I wouldn’t change a thing. The time is busy and the work is hard but it’s truly what I love. I’ve been thinking a lot about my career and my life so far and wonder how I got so far away from who I was when attempting to head back to school for a DPT in Physical Therapy. Although I am incredibly passionate about somatics and how it applies in a dance class the notion of quitting dance altogether seems insane to me now. I’m definitely not knocking anyone who has decided this path and honestly I commend you. I would love to discuss how you did it! For me, it seemed like I was cutting off a vital part of me that needed to create, to move, and to dance. I had the visceral reaction of panic attacks and insomnia. So perhaps that’s the biggest lesson I learned this summer is that you are who you are.

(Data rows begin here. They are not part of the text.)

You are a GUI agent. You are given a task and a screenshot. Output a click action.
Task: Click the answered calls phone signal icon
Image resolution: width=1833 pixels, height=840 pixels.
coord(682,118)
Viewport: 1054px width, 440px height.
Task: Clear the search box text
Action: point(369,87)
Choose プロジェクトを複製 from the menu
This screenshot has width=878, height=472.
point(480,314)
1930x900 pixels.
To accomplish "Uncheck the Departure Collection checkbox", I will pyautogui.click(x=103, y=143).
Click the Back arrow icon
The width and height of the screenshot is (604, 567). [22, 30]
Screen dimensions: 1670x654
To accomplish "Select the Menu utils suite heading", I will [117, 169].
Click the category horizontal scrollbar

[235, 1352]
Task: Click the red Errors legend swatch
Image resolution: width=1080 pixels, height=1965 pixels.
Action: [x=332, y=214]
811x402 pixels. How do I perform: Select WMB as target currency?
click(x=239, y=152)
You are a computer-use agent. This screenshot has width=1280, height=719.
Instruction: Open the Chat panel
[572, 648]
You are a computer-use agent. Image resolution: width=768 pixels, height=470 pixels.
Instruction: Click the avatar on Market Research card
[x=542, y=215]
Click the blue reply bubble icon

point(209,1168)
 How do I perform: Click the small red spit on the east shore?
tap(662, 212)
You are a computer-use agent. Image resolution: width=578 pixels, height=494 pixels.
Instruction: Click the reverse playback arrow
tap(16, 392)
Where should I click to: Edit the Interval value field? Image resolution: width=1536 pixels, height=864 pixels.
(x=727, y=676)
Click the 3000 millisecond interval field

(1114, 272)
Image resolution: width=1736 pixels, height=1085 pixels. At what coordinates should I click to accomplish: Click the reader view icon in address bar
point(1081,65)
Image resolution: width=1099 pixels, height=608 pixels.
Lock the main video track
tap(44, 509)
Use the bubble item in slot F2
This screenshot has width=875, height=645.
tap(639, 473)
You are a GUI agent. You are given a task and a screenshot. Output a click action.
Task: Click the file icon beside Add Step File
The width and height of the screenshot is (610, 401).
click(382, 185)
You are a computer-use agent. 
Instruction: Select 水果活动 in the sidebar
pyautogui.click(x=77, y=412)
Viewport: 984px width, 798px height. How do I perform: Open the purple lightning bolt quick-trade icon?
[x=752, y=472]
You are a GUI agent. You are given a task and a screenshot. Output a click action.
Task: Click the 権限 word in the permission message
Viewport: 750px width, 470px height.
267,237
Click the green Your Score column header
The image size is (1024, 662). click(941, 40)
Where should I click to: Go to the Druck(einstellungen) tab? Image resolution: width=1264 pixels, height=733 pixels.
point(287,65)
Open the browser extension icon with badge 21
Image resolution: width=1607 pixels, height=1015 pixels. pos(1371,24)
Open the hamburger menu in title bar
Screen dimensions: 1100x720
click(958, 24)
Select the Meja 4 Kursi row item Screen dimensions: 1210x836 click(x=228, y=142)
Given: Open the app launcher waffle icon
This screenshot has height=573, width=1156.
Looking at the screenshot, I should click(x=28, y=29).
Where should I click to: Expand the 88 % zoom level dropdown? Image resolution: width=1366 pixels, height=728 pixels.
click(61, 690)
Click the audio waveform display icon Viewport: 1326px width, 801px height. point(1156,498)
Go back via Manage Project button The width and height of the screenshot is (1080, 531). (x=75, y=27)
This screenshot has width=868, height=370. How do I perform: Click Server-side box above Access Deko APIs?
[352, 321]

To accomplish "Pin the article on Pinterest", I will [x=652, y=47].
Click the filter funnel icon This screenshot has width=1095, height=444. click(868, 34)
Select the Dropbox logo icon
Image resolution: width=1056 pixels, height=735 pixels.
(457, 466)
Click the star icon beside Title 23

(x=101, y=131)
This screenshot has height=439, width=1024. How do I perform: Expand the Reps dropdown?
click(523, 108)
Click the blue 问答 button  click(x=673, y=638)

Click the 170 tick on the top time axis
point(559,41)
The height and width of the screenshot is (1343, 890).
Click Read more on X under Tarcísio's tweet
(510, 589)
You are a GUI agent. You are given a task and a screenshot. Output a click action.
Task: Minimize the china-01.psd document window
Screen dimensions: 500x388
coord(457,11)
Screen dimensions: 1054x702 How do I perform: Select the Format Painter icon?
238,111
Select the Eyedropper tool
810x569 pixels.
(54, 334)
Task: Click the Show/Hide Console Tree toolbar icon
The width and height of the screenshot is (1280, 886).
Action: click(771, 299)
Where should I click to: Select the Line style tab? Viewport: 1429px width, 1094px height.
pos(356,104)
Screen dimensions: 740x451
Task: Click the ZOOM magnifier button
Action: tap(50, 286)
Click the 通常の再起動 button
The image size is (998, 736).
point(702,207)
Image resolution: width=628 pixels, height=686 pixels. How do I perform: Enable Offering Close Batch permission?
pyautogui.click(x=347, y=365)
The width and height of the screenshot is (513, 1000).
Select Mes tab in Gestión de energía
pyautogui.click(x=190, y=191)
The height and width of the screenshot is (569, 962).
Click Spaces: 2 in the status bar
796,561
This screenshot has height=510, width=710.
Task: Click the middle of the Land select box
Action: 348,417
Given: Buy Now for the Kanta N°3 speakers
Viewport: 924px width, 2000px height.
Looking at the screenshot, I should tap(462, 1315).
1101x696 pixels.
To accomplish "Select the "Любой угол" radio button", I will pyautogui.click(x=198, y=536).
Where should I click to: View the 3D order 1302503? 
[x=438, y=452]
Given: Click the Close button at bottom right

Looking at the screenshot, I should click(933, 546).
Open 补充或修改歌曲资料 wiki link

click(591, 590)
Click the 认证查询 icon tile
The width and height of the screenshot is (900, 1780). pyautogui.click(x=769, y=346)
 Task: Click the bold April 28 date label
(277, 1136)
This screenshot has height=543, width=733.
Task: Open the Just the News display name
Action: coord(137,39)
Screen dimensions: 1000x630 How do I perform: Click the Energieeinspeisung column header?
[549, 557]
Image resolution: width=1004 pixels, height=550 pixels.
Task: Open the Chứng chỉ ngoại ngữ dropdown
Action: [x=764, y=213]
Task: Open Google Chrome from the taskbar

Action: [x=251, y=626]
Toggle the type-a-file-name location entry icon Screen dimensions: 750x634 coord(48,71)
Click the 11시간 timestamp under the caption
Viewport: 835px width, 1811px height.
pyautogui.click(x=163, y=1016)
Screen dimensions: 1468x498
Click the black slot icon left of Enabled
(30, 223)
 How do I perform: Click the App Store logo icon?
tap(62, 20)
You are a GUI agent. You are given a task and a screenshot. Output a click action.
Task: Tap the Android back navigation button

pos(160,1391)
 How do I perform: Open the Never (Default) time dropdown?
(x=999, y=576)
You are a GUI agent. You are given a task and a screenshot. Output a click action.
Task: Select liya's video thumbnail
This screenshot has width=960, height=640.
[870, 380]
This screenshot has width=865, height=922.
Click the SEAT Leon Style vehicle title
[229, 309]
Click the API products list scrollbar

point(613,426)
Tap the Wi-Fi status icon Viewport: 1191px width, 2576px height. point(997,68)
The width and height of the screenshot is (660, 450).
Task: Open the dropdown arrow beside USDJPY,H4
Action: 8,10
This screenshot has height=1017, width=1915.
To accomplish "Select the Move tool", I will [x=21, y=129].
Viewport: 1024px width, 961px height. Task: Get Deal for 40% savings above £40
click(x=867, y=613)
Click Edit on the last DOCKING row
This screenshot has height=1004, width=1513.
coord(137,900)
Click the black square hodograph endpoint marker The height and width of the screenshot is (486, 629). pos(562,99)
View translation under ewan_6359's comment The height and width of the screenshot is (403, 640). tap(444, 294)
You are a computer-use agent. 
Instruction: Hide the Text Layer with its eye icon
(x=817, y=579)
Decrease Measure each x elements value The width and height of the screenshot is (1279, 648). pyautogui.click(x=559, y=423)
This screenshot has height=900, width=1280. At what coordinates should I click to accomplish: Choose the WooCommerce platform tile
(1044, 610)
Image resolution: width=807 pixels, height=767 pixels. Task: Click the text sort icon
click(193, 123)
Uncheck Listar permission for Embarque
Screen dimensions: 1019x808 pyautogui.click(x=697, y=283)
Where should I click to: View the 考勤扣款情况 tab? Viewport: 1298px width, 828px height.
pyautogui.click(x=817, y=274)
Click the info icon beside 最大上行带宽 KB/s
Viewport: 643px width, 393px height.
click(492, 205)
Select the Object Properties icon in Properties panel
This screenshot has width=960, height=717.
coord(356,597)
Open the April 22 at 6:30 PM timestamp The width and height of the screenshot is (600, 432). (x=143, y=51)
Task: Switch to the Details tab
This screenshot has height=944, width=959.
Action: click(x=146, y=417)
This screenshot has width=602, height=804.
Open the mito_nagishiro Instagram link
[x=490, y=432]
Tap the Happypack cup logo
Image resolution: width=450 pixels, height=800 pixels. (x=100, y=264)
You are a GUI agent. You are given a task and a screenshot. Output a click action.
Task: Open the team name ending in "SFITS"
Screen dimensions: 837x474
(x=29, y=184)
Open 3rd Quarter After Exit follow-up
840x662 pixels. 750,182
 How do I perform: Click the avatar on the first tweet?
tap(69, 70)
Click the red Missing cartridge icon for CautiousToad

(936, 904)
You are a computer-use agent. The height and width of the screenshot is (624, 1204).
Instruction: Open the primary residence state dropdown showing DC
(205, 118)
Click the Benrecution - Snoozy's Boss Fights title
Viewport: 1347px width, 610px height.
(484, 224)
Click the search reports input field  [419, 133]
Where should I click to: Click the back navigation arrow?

Fellow Canadian Michael J Fox said, “My happiness grows in direct proportion to my acceptance, and in inverse proportion to my expectations.” And Jessica Lange wrote, “Acceptance and tolerance and forgiveness, those are life-altering lessons.” I never knew that I needed to forgive myself for the decision to walk away from dance, even if it was but for a brief moment. I just told myself that that was stupid and moved on. Which brings me to negative self-talk, why are we so keen on putting ourselves down instead of building ourselves up? Yes we can surround ourselves with positive and happy people but that won’t stop the voices from telling us that we’re no good. It needs to come from within. It needs to be homegrown. So I forgive me for making that decision and I’m thankful you did because I wouldn’t be writing this blog here and now, today.